В работах «Медицинской герменевтики» граница между Западом и Россией, сознанием и подсознательным, видимым и невидимым приобретает характер фронта, на котором постоянно происходят боевые действия. На первый взгляд представляется, что тема границы в результате еще более обостряется и радикализируется. На деле же граница таким образом скорее стирается, поскольку война есть прежде всего форма коммуникации — и при этом весьма интимной коммуникации. Но что еще более важно: для «Медицинской герменевтики» Запад и Россия различны по своей природе — в результате граница между ними с самого начала скорее соединяет их, нежели разъединяет. Присутствие границы переживается наиболее остро там, где она никак не мотивирована, — как в инсталляциях Кабакова, в которых по обе стороны границы находится одно и то же. Поэтому работы «Медицинской герменевтики», отсылающие к долгой истории «русского мифа» в его отношении к Западу, в конечном счете, несмотря на их внешнюю воинственность, действительно являются лечебными по отношению к травматическому переживанию границы между советским/несоветским, или русским/западным.
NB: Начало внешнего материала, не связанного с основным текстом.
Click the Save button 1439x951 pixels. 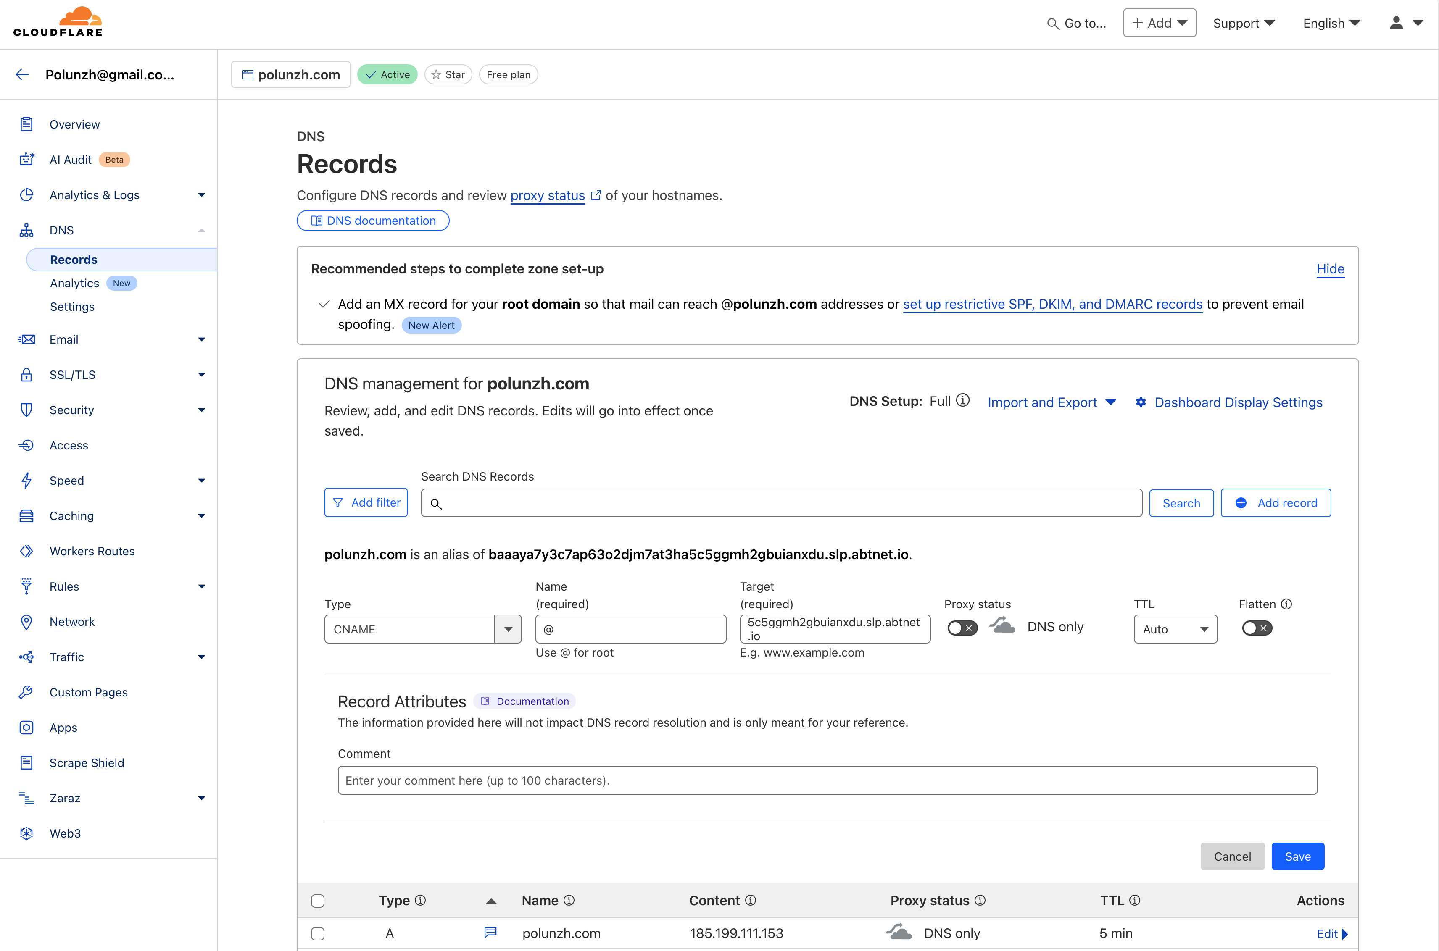[x=1298, y=856]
7. Стратегии постсоветского русского постмодернизма определяются, таким образом, в решающей степени границей «советско-русское/несоветско-западное», с которой эти стратегии в первую очередь соотносятся. Дальнейшая судьба этих стратегий связана прежде всего с дальнейшей судьбой культурных институций на Западе. В том случае, если эти институции окажутся достаточно устойчивыми, они интегрируют в себя постмодерное русское искусство в качестве особого варианта «высокого» международного постмодернизма, аппроприирующего социалистическую массовую культуру: полуторный характер социалистического реализма будет при этом проигнорирован. Соц-арт выполнит роль шлюза для музеализации «бесформенной» и потому «невидимой» советско-русской культуры путем придания ей эстетической формы, способной быть ассимилированной современным постмодернистским музеем. В этом случае стремление русского искусства к созданию автономных, искусственных и внеинституциональных пространств сравнения отойдет на задний план — подобно тому как работы русского авангарда были прочитаны в свое время не как жизнестроительные, утопические проекты, а как образцы радикального формализма.
Если же институции «высокой культуры» не выдержат напора современных средств массовой информации и развалятся, чего вполне можно ожидать, то как раз техники внеинституционального «высокого искусства» могут привлечь к себе наибольшее внимание. Впрочем, скорее всего произойдет, как это обычно бывает, и то и другое одновременно.